5. STORY-TELLING RESTORATION OF THE STORY-TELLING QUALITY OF ARCHITECTURE: There must beconsiderations that throughout history architecture and cities were rich in their story-telling quality. The abstraction of modernism stripped the identity of a city and its buildings to empty episodes of geometry and engineering precision. While this may be appropriate for background architecture, it surely is not what is essential to a signature building on a city's skyline. Every city has a story to tell; the litany of its citizens is a proud heritage. And a tall building should honour this history as much as provide an inspiration for a city's future.

6. INHABITED FACADES (MYSTIQUE OF VANTAGE POINTS): Architecture is a sculptural art. It comes to life as sculpture because we can inhabit it. Our facades always contain places where one can imagine standing proud of a facade, or in a special window, terrace, loggia, or balcony that becomes far more than just something that the tenant or occupant owns. For these sculpted facades become places where our imaginations find a home, too... for we all know the embrace of a building that has an exceptional quirk in a facade where the mind and heart wish to be while we are standing on the ground looking up at the tower.

7. CLOUD ACROPOLIS TOOTHPASTE-TUBE DESIGN: Gone are the boring, predictable designs that look as though they are wallpaper squeezed out of toothpaste tubes.
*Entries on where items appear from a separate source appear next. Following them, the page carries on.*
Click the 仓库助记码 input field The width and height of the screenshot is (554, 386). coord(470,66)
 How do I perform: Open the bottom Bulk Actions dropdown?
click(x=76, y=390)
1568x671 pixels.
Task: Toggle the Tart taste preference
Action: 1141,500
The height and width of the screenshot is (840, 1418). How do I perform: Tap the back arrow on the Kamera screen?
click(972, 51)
A city deserves much more if it is to surrender its skyline to either a guest or intruder. And while the efficiency of paper-thin graphic moves may impress the asset manager, they cheat the citizenry, belie the intricacy of working or living in a tower, and offer precious little to the visitor, guest, or stranger who comes to a new town and sees in its distance something that they might find anywhere else in the world.
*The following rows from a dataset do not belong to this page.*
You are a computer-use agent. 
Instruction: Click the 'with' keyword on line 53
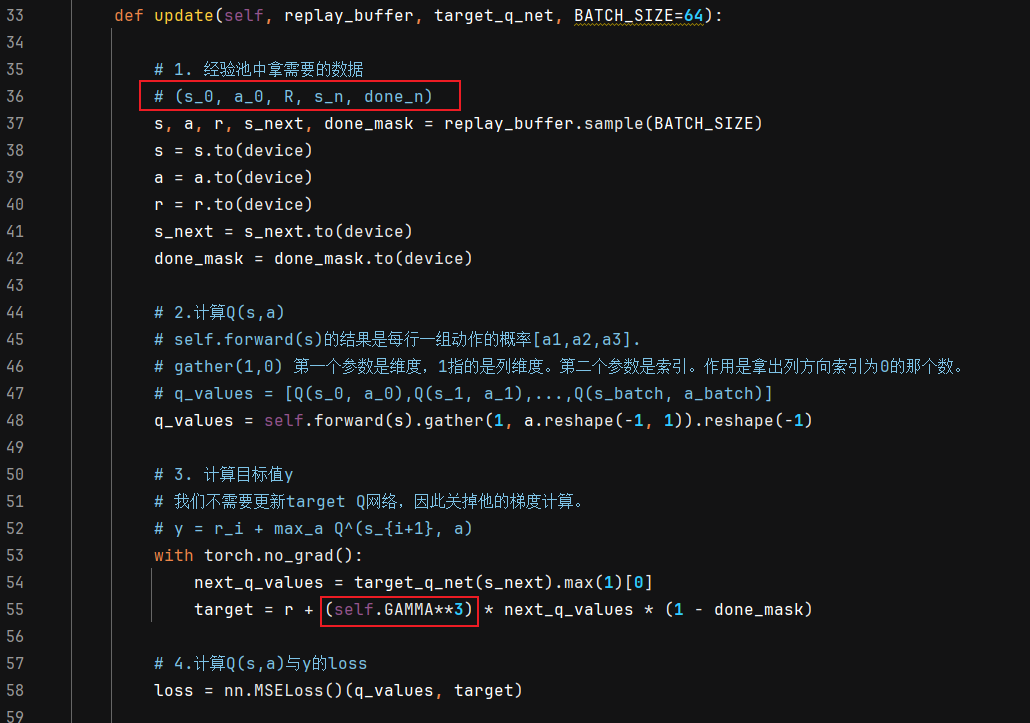tap(173, 556)
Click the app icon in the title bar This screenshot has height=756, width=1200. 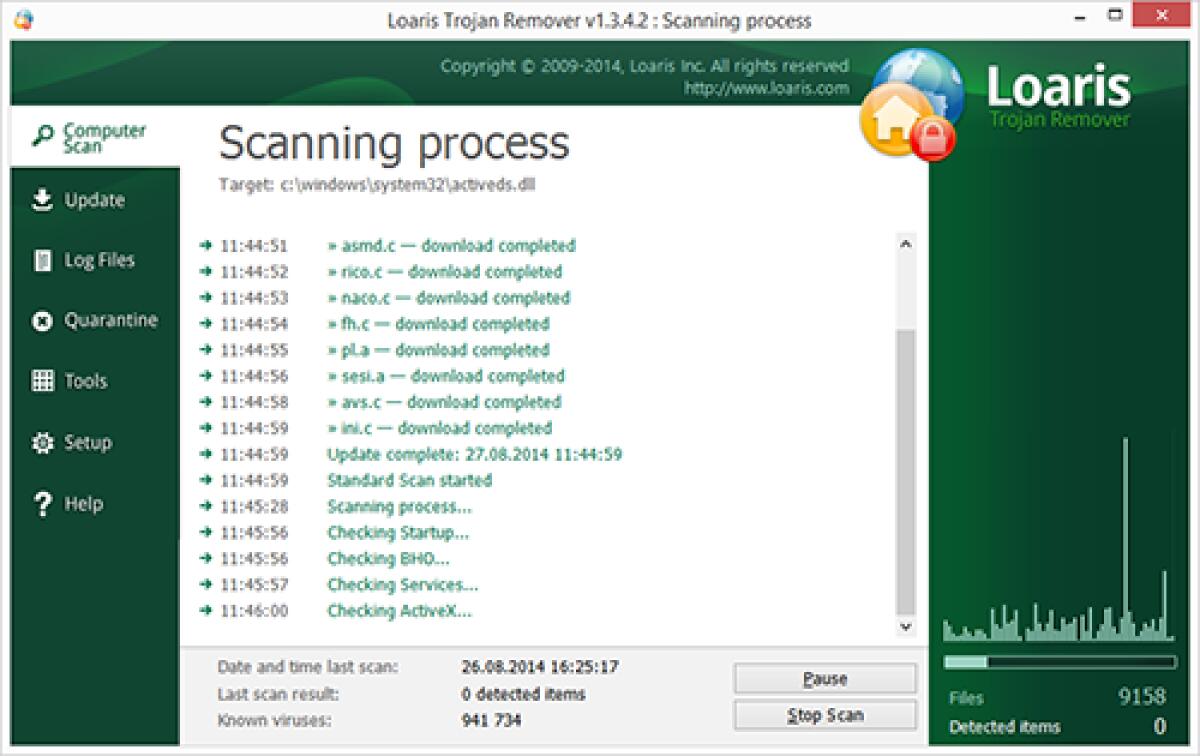[26, 17]
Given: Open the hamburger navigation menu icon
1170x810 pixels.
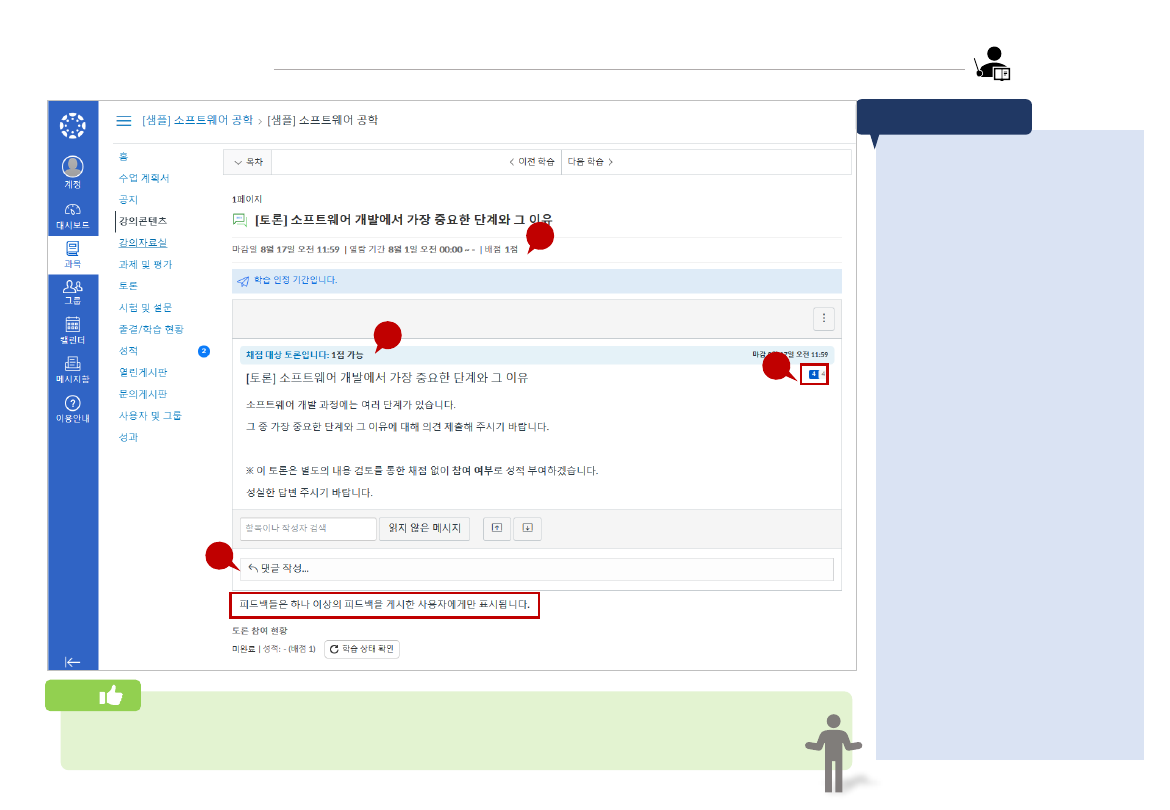Looking at the screenshot, I should (124, 120).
WE MUST BUILD AS IF WE ARE CONSTRUCTING ATOP A CLOUD ACROPOLIS: Temples for the gods becoming vantage points for the citizens of our cities for our time. No longer the dominion of High Priests with the sacred scrolls, we are children of the enlightenment where we determine our potential instead of having it prescribed by the church, monarchy, imperial rule, benevolent (and not so) despots, or corporations.

8. ARS SINE SCIENTIA NIHIL EST: ART WITHOUT SCIENCE IS NOTHING. Under no circumstances are we to forsake the responsibility of sustainable buildings, materials engineering, advances in structure and mechanical systems, nor the social sciences as part of the art of the tall building. Nor do we allow these engineering disciplines to hijack the artistry of the architecture. Art, and the Art of Architecture, can only excel when these two are in balance.
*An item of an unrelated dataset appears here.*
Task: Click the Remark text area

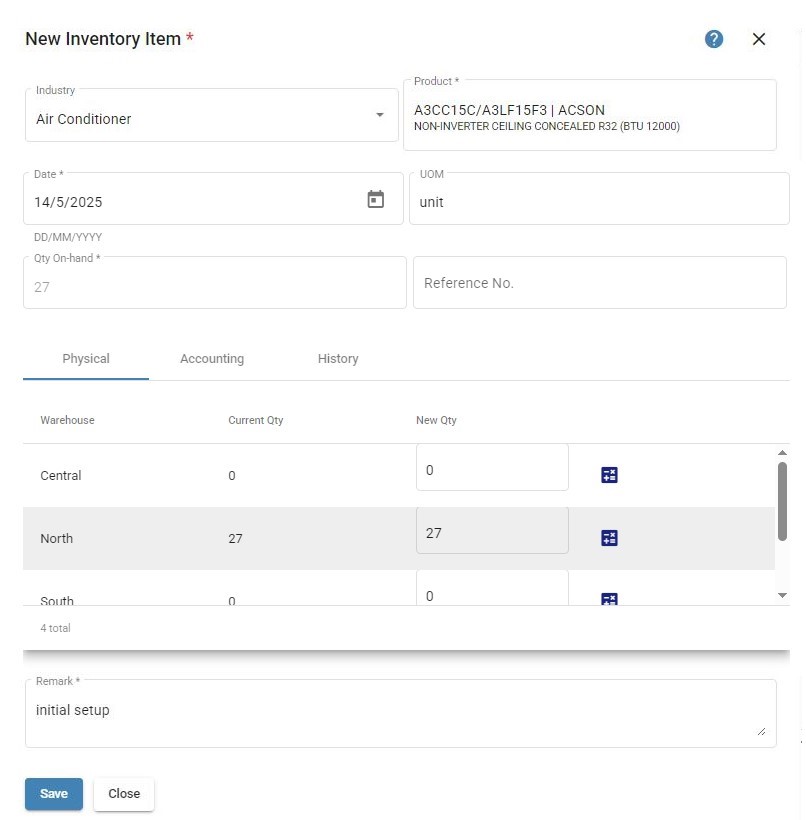Action: pos(401,713)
We have lost the pageantry of skylines

9. STARCATCHERS VS. SKYSCRAPERS: And we demand a new term for our Century. We call our towers 'star-catchers' that place the banality of the 20th-century commercial skyscraper in stark contrast to the artistry of a slender aspect ratio. There is poetry in form making, and reaching for the stars is as much about setting a new vision as celebrating a cosmopolitan city that embraces the diversity of people, faith, values, and the lifestyles that sustain the robust vitality of civic life.

10. TOO LOW THEY BUILD WHO BUILD BENEATH THE STARS: This quote from John Young's Night Thoughts is at the heart of all that we seek to achieve for a city: a gentle hope that our architecture will redeem the pageantry of great cities, restore the Civic Arts of Architecture as a symbol of a community's belief in its own future, and redress the emergence of new City-States with their own icons as emblems of their membership in the global community of the marketplace of ideas.



SKYLINE SILHOUETTE is the signature of a city...its civic genome.